WHAT THE EXERCISE ASKS
Stop after the line with "Task: Tap the battery indicator in status bar". Up to that point, output every line of the listing below exactly from the first one onward, skipping pictures.

SOURCE INFORMATION
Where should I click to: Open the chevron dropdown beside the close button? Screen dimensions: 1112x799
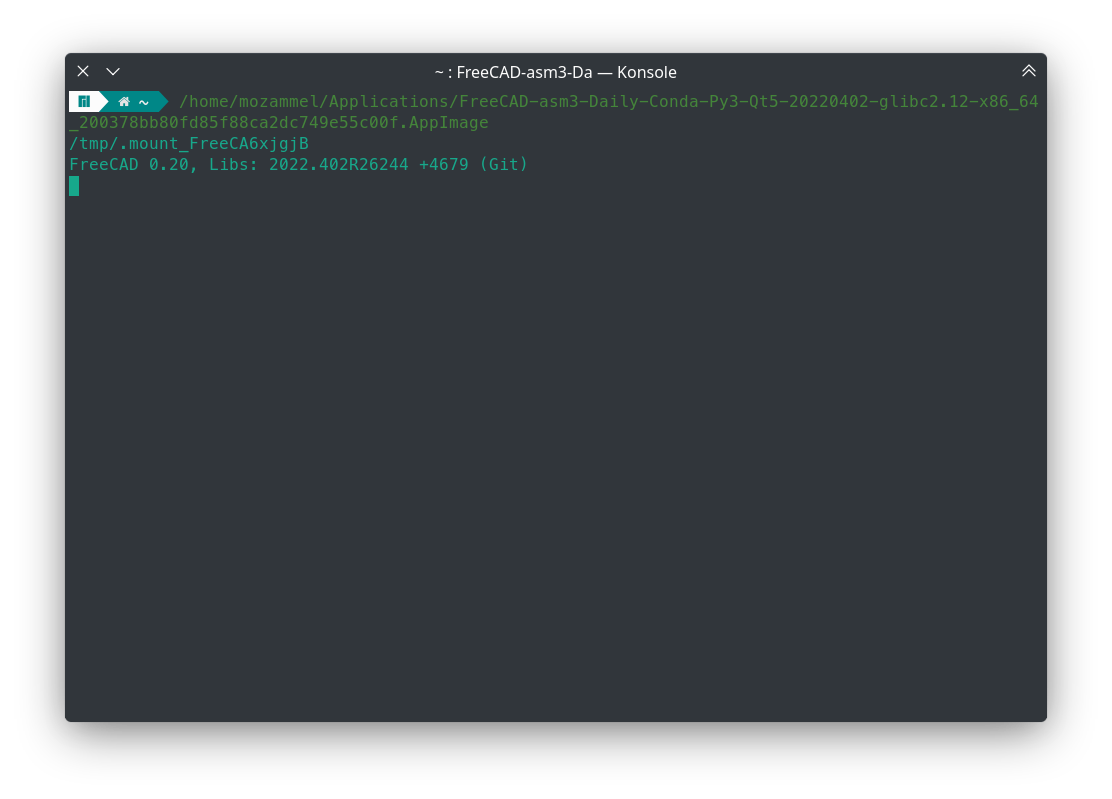pos(112,71)
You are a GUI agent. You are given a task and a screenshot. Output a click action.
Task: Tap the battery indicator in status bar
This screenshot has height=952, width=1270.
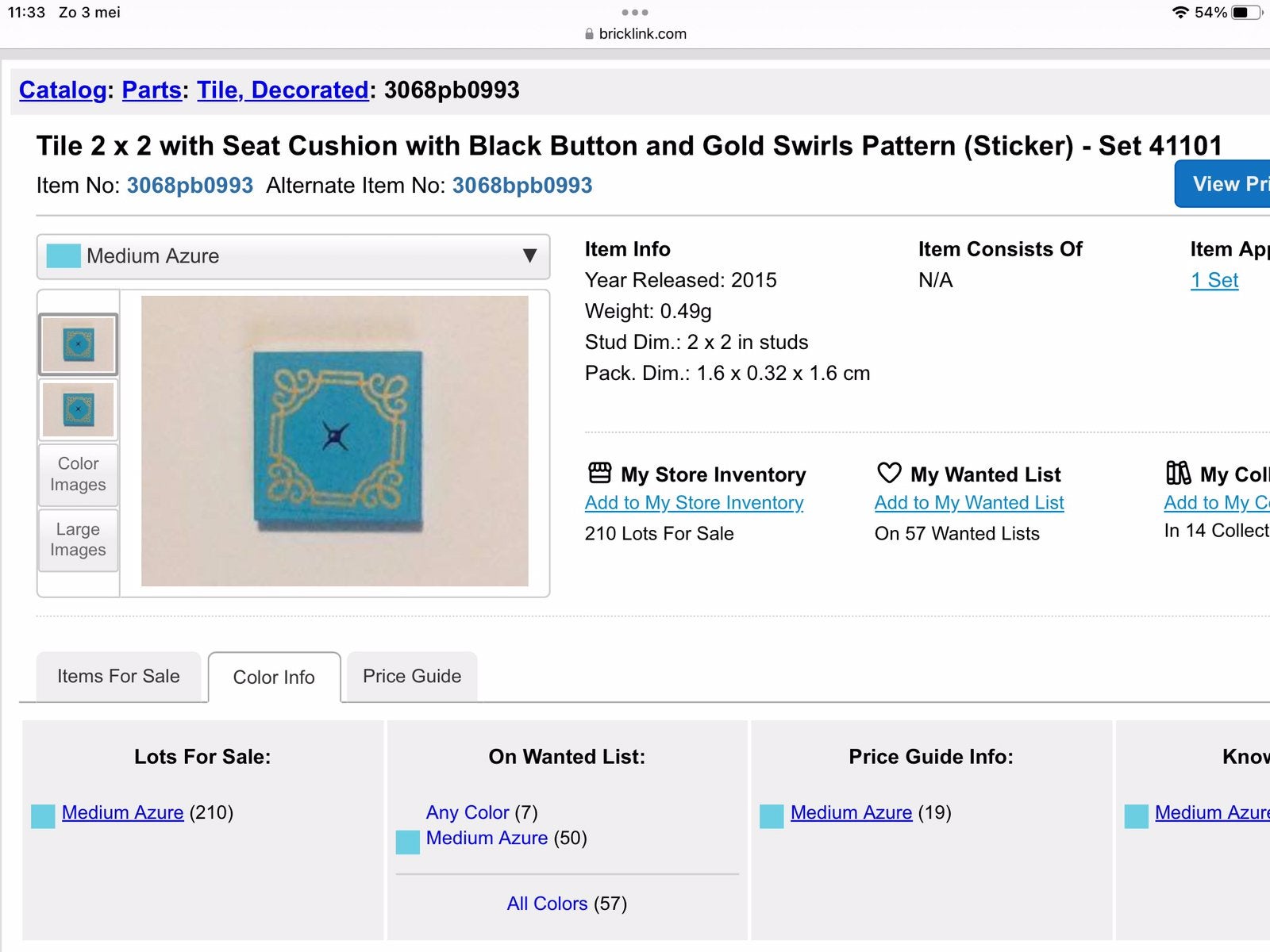pos(1247,13)
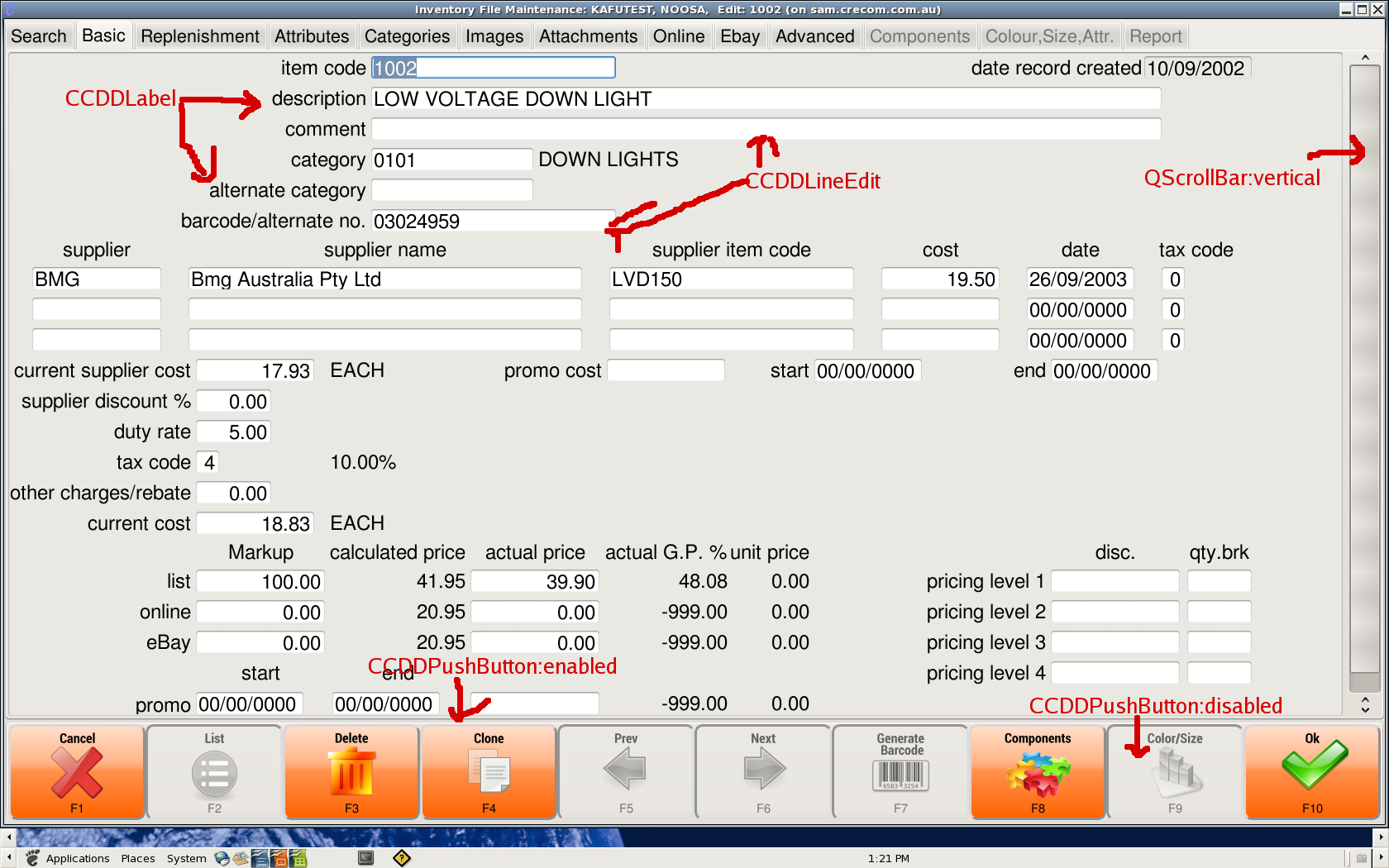Screen dimensions: 1389x868
Task: Select the Ebay tab
Action: coord(739,36)
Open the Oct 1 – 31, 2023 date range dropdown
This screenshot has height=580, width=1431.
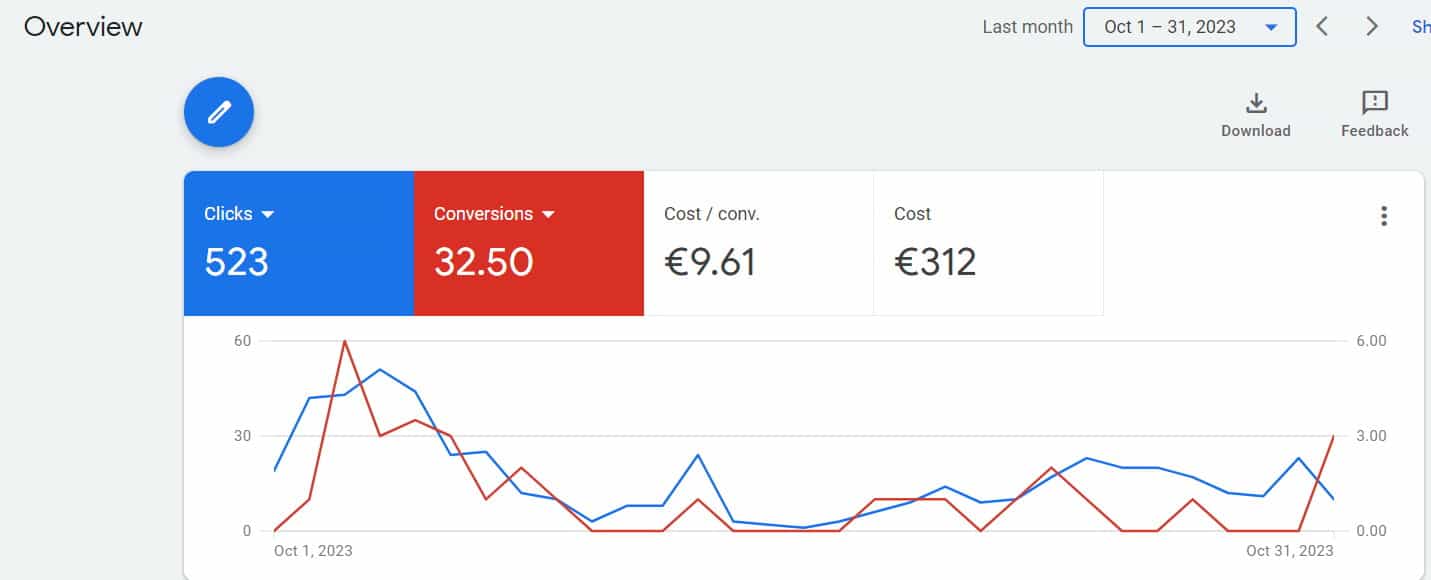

WRITTEN REPLY
Where should I click to: Open the chevron dropdown beside the close button? Screen dimensions: 1112x799
pos(112,71)
You are a GUI agent. You are given a task and a screenshot. Output a click action.
Task: Tap the battery indicator in status bar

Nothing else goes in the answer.